Things from the Book of Shadows
18 August-16 September 2017
In the downstairs Two Rooms space, two very different sorts of work are presented by Julia Morison, made fifteen years apart. We see From the Book of Shadows, the larger, older, relief, sponge sculptures positioned on the two parallel longest walls, and Things, the more recent steel and mixed media works aligned on a central dividing axis that incorporates the gallery’s three columns and two shorter walls.
Both are intriguing: two quite separate, clearly contrasting sensibilities. One vaguely holisitic in composition; the other more intricate and fiddly. One alluding to nature; the other cognisant of culture. Yet this is a slight over-simplification.
With the synthetic and natural sponge works, stained as they are with grey acrylic paint and textured, the From the Book of Shadows reliefs look like dense concrete—even though in fact they are light and bouncy. The four Quarto paintings, wide hefty rectangles, appear to be framed cement slabs that have been chipped way in their corners. (They also double as streaky lightly-overcast skies with craggy peaks intervening.) Optically wondrous and witty though these are, more interesting I think are the Cipher works where pockmarked bricklike forms are sprouting single oval egg shapes that are airier in texture. These are highly suggestive of natural forms like paper-wasp nests, pieces of pumice, netlike dried root systems or tumbleweeds.
Others like Why & What emphasise geometric shape and look like flat letters rendered in concrete blocks—accentuating profile. Others still are pitted bricks with ratlike tails that humorously descend towards the floor or loop upwards to a companion block. There is a surprising amount of subtle variation in Morison‘s manipulation of paint that is coordinated with the sponge’s porousness, and her contrasting of synthetic with seabed varieties.

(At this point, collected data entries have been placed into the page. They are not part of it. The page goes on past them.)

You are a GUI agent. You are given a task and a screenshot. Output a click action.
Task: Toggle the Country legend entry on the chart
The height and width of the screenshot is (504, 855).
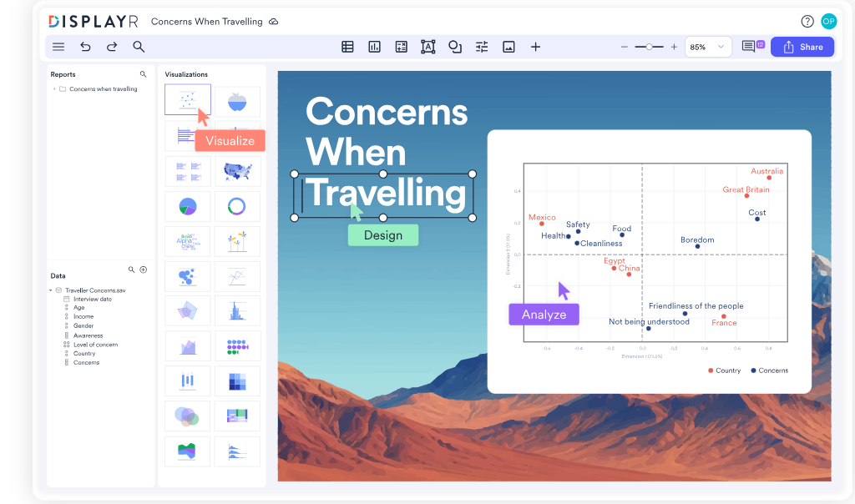click(723, 370)
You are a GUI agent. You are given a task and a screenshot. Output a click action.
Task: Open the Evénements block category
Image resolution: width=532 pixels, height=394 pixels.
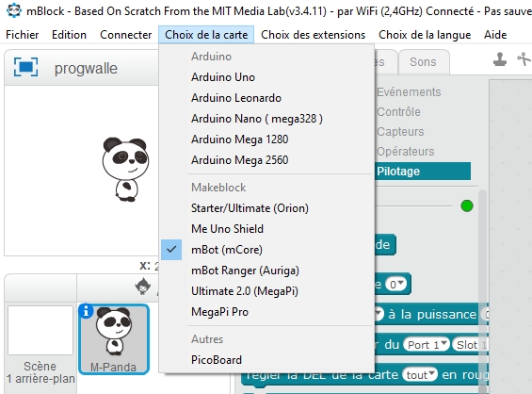click(409, 92)
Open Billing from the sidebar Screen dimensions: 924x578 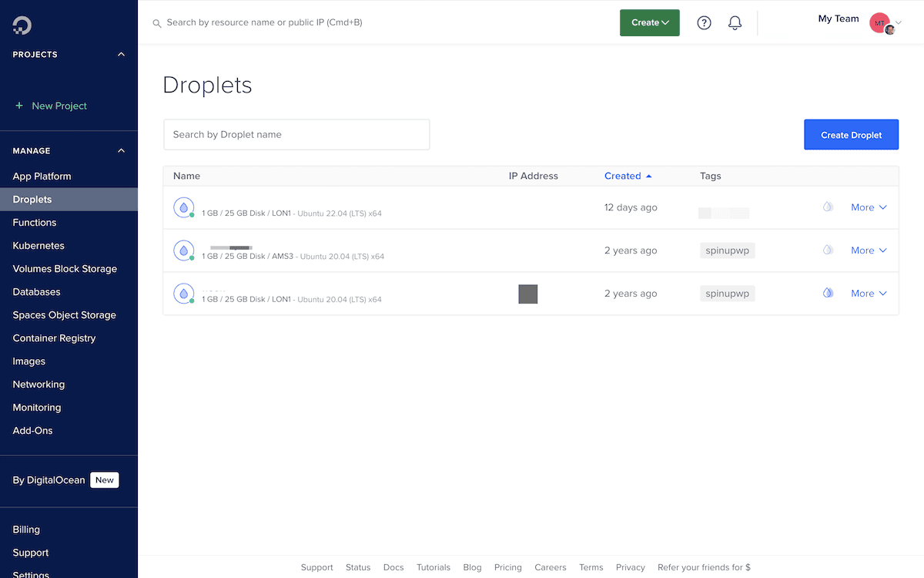pos(25,529)
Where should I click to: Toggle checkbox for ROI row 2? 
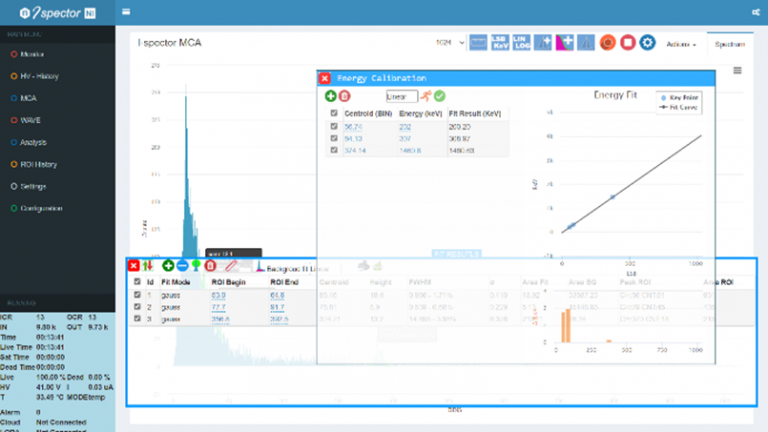[137, 307]
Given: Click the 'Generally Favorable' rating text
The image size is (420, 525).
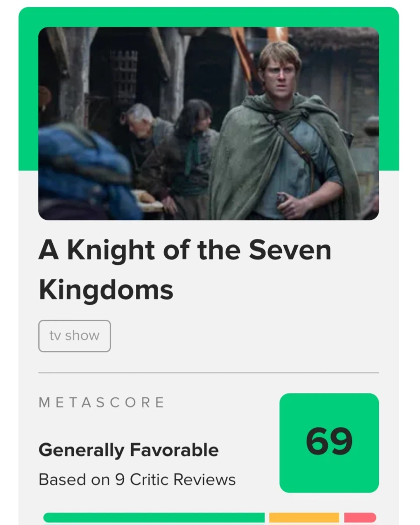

With the darker steel works from Things, Morison again delights in exploiting profiles, using Gondolalike silhouettes that seem to join up horizontally inside the vertical columns. This is achieved by a work positioned on each side in careful alignment, so obviously different pairing combinations are possible.
These strange rust-coloured waka forms have unexpected elements like hanging scales (with small model elephants), onion bags, bells, funnels, ladder-like towers, satellite tracking aerials, milking suction teats, glass spheres on cushions, and whisker-like clusters of crinkled wire. Mythological and art historical references abound, extending from the Head of the Medusa to Picasso’s bicycle-seat Bull’s Head. New Zealand artists like Pauline Rhodes and Don Driver are also alluded to. A sort of Steampunk surrealism pervades, with a Janus-faced anthropomorphism.
It is nice to see the architectural properties of the gallery exploited in this way, to suggest parts of hard metallic sculptures that are unseen. They are a curious foil to the Book of Shadows contributions on the outer walls, where the eye cannot confirm what is paradoxically substantiated by a furtive finger.